## WRITTEN EXERCISE
Rewrite each of the items below, replacing every "menu" with "dropdown" and keeping everything else the same. Leave the pictures out of your answer.

## begin RECORDS FOR THIS EXERCISE

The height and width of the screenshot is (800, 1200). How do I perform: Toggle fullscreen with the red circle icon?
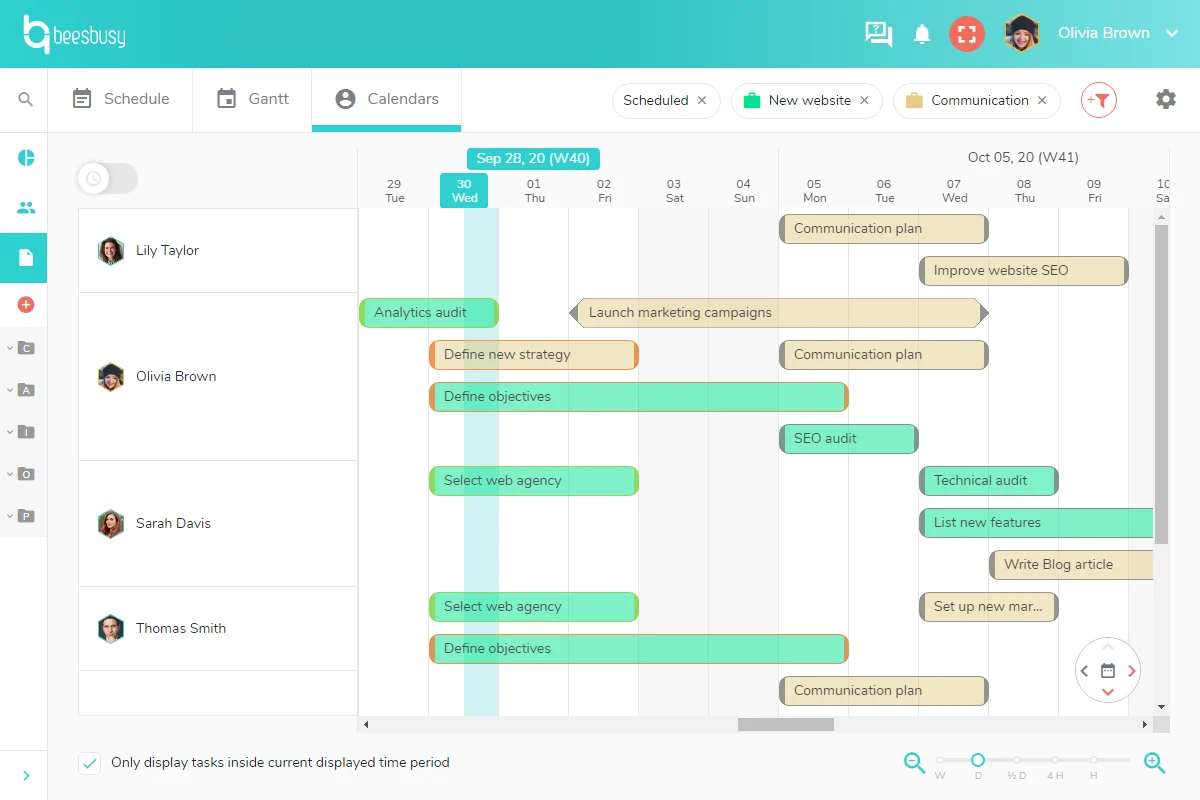coord(967,33)
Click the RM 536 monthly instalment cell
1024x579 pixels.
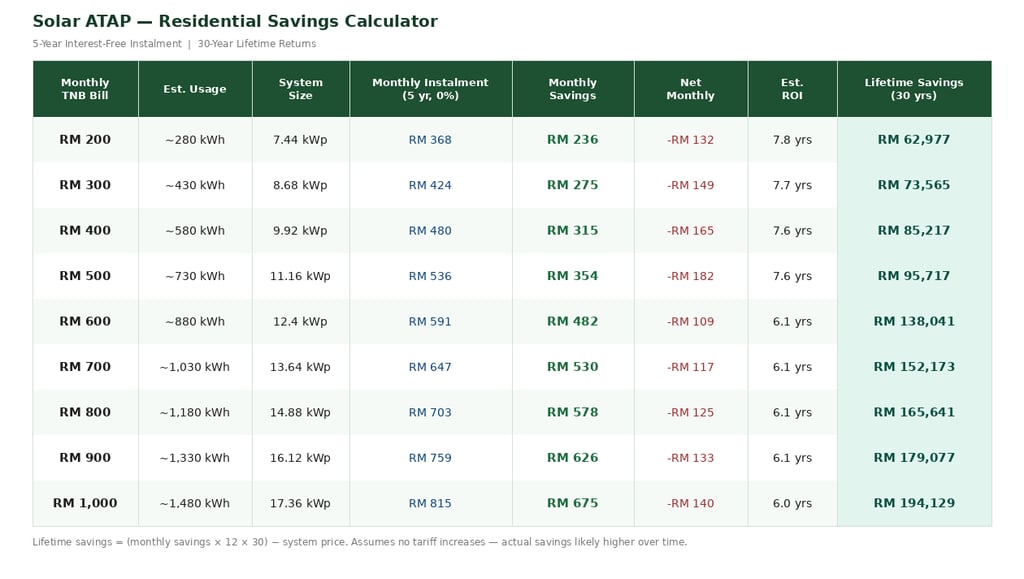430,276
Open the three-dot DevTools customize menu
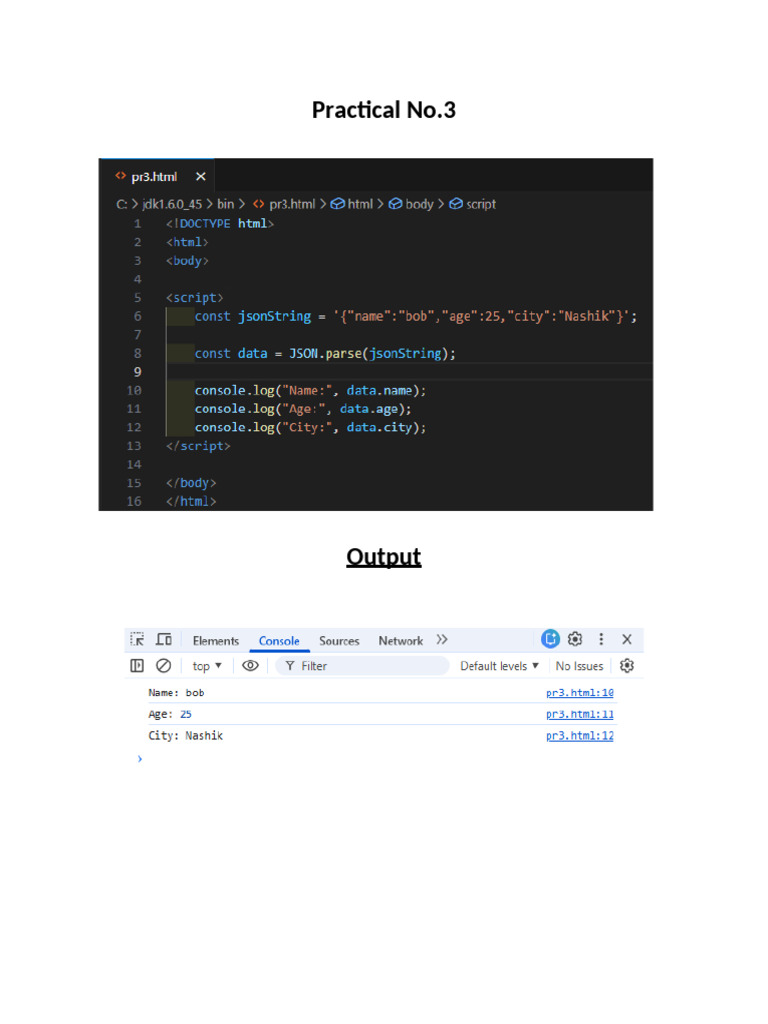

## end RECORDS FOR THIS EXERCISE

## RESPONSE TO THIS TASK
The height and width of the screenshot is (800, 1200). How do I perform: Toggle fullscreen with the red circle icon?
coord(967,33)
Click the RM 536 monthly instalment cell
1024x579 pixels.
430,276
Open the three-dot DevTools customize dropdown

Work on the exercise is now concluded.